Anyone who is good enough to beat Van der Poel in a Grand Tour sprint has to be considered a contender, but where Girmay could come undone is the weakness of his team. Still, the same could probably have been said of his unlikely victory at Gent-Wevelgem back in March. It didn’t do him any harm having to hitchhike his way into the selection and he’s sure to have plenty of unofficial allies willing to give him a tow. A friendly wind could find him up there at the end.
Michael “Bling” Matthews has previously finished third and second in World Championships, the top step has always, almost unfathomably, eluded him. Peter Sagan is basically the reason why, Matthews powers peaking at the same time as the Slovakian’s. While Sagan won’t get in his way this year, there are other riders who he will have to find a way past. Matthews may not have the sprint that he used to, but he showed at the Tour de France that the accumulation of years have gifted him a cunning that could come in more useful against the likes of Van Aert and Alaphilippe.
Speaking of a rider who won’t miss a move, wouldn’t it be something if the nearly-man of 2022, Fred Wright, busted that monkey off his back in his last race of the year? The Great Britain team is on the inexperienced side, but they are strong and can be sure to ride themselves into the ground for him. Luke Rowe might prove to be the secret weapon in Wright’s arsenal, though. He’ll hear the roar all the way from his home in Herne Hill if he can do it.

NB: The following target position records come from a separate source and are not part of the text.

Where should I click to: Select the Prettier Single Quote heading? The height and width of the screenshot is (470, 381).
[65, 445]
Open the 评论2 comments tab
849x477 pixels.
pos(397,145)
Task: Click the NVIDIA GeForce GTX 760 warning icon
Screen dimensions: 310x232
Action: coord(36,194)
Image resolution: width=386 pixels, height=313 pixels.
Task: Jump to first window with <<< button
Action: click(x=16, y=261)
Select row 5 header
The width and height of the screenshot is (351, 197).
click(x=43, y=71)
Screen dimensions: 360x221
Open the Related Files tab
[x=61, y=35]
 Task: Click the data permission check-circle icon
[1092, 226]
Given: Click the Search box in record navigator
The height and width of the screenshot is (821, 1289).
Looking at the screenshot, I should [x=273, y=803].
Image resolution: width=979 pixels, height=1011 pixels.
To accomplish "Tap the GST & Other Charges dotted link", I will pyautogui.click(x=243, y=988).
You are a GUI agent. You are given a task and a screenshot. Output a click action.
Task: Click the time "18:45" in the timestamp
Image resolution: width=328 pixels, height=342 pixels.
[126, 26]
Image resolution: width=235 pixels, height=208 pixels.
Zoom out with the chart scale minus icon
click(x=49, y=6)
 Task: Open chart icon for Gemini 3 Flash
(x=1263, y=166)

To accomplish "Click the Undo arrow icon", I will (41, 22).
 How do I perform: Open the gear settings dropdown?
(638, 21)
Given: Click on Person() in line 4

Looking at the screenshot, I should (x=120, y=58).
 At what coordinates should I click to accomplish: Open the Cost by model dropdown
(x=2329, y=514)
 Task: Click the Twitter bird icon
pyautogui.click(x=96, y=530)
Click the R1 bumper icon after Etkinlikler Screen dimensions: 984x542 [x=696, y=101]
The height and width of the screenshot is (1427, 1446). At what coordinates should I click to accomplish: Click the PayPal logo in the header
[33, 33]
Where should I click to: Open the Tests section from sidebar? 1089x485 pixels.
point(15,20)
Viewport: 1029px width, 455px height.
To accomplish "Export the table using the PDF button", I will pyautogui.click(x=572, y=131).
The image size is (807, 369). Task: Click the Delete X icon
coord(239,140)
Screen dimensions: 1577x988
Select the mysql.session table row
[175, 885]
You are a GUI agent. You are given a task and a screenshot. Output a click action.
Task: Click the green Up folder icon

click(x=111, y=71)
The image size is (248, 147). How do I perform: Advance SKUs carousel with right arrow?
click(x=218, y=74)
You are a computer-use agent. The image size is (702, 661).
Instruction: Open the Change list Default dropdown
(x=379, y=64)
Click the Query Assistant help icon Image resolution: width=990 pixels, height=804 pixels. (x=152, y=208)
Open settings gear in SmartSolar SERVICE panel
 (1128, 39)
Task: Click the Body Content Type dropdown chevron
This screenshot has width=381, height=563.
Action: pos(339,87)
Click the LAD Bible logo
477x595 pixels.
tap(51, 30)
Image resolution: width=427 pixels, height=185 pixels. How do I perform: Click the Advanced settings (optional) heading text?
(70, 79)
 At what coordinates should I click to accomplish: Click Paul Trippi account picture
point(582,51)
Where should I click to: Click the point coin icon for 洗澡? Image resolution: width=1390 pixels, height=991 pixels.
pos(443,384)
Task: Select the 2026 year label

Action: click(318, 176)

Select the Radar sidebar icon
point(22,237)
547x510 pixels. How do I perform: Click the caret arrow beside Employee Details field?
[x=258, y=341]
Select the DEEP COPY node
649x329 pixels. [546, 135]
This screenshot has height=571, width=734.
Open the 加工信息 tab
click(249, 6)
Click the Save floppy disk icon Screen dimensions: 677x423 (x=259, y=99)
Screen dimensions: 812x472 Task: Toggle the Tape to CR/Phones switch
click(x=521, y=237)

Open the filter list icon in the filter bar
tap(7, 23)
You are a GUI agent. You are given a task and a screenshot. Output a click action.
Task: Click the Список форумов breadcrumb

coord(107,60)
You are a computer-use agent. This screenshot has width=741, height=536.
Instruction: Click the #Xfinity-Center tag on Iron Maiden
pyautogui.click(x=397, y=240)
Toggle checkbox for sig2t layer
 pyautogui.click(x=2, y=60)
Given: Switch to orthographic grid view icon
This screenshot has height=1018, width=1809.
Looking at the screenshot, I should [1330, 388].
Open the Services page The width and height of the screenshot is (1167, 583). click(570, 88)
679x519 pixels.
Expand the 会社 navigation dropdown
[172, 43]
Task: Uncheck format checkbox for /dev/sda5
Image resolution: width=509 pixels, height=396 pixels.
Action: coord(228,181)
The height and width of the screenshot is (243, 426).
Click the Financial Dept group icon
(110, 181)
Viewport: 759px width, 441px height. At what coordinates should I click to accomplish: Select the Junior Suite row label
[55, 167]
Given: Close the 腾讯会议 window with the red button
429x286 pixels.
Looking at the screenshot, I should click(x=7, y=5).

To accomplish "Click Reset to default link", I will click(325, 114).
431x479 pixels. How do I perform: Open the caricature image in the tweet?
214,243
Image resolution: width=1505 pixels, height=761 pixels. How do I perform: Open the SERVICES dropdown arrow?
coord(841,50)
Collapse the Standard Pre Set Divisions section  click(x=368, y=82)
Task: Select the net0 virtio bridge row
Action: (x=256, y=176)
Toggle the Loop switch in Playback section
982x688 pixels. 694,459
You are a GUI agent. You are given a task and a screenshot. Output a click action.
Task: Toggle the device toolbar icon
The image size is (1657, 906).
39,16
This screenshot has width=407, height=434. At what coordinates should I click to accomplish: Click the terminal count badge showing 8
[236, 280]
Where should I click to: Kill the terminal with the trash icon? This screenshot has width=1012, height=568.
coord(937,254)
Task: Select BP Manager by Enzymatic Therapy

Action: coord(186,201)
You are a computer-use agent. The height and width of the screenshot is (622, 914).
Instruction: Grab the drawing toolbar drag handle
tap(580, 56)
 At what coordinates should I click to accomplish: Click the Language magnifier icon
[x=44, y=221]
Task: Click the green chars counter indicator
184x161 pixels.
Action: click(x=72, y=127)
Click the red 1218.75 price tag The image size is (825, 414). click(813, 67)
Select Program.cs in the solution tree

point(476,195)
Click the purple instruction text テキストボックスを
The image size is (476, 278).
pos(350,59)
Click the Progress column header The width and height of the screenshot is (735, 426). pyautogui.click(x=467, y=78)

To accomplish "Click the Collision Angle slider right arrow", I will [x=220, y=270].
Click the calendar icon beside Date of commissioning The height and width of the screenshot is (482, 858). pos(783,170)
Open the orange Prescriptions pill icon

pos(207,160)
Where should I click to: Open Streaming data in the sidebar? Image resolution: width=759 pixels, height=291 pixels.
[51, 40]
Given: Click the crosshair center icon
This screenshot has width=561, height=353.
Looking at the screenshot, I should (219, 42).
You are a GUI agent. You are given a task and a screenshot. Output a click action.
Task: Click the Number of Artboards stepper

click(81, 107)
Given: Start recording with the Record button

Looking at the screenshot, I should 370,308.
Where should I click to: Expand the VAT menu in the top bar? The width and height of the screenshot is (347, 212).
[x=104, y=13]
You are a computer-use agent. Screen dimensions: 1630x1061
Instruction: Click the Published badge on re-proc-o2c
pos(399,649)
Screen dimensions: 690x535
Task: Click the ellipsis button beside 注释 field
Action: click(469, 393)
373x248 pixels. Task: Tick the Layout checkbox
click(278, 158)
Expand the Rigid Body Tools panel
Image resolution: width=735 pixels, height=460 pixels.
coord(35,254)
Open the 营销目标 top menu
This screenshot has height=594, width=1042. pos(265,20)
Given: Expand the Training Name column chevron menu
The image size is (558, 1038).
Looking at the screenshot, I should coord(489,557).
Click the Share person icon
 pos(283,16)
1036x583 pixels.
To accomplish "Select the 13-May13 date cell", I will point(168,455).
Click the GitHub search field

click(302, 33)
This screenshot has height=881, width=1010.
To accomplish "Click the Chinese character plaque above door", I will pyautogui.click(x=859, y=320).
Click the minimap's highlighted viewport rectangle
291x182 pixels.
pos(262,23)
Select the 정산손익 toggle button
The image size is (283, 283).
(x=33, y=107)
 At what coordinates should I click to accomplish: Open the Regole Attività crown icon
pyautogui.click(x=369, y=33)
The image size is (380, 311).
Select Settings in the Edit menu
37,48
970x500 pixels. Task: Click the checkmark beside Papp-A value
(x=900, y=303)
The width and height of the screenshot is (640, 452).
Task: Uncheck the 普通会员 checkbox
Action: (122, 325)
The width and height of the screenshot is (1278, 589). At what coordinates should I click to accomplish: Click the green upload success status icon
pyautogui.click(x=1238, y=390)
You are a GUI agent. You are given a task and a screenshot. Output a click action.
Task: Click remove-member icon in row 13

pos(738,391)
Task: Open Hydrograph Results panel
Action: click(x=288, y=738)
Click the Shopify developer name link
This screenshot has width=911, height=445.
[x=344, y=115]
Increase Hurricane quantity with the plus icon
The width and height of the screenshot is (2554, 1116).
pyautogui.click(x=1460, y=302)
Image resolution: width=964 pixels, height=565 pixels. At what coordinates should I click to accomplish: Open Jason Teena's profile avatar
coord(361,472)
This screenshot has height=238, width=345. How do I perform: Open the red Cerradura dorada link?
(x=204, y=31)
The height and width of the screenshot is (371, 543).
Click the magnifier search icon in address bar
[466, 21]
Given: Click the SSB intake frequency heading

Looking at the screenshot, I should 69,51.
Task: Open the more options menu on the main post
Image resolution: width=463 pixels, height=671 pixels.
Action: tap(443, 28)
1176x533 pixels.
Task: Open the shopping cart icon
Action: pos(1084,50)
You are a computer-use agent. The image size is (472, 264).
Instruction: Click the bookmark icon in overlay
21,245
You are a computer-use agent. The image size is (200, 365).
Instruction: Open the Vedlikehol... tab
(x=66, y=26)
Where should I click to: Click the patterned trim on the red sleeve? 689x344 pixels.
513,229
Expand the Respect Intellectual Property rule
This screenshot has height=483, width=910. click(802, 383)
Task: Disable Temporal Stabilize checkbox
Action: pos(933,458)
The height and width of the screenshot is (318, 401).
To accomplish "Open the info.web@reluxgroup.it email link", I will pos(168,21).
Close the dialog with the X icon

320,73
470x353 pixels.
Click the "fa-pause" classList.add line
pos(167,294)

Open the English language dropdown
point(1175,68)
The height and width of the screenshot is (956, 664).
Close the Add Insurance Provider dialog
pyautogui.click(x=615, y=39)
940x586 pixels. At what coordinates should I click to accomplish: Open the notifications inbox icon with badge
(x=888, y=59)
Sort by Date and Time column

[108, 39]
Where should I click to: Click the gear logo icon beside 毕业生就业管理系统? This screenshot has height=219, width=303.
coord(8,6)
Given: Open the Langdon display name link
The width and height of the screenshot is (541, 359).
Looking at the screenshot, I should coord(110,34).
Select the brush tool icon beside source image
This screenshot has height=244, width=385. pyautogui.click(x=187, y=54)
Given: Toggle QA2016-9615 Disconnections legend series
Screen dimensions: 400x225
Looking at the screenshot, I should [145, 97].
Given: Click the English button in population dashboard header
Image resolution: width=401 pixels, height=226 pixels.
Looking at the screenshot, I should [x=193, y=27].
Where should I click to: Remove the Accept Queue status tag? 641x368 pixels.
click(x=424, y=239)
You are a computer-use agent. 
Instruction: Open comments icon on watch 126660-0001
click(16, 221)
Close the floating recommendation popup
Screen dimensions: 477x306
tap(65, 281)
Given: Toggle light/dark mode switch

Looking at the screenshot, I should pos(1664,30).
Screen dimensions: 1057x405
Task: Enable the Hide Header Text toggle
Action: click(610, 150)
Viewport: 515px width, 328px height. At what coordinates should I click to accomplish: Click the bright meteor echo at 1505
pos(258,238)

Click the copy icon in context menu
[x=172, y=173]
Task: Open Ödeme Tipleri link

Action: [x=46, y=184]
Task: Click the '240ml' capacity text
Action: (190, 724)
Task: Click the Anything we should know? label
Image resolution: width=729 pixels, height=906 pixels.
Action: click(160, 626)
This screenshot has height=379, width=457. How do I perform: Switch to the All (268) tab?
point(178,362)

Watch the moment Girmay became first Black African to win Grand Tour stage

⭐⭐ - PETER SAGAN, STEFAN KUNG, ALBERTO BETTIOL

The year that we do not mention Peter Sagan as a World Championship contender is the one where he’s not on the startlist at all. Though his stars have unquestionably faded, there remains a twinkle in his eye that precludes ruling him out entirely. A fourth sets of stripes would see him stand alone on that number. Wouldn’t that be something?
And wouldn’t it be something to see Stefan Kung atop a World Championship podium after he’s come close to glory on so many occasions? The Swiss will feel certain that it should have been him in the time trial, and will have spent much of the week since analysing his run, poring over where he could have found the three seconds. He might find them, or their equivalent on Sunday.
Alberto Bettiol is the potential surprise package of this race. He’ll have a solid set of support staff in service, and they should be all-in for him. It’s been a quiet season for the Italian but his talent is undeniable and he would not look out of place wearing rainbows.

⭐ - REMCO EVENEPOEL, BENOIT COSNEFROY

Remco Evenepoel will be mentioned among the contenders for any race for which he pins on a number. But for the expectation that he will be riding fully in service to Van Aert, his name would have come up far sooner. We had the same assumption last year, however, and we all saw how that went. Evenepoel should - seems to - have learned his lesson since then, and has become a more mature version of himself. He shouldn’t go rogue, but he could serve as a valuable back-up for the Belgians.
Cosnefroy was not supposed to be in Australia, but the Frenchman clearly got a good last minute deal, as he hopped on a flight a couple of days ago. If Alaphilippe doesn’t have the legs for Wollongong, then it’s reasonable to expect that Benoit will. His win at the recent GP de Quebec was the highlight of his career so far, and the three riders immediately behind him there are among those already mentioned here. Cosnefroy is a rider whose time has come.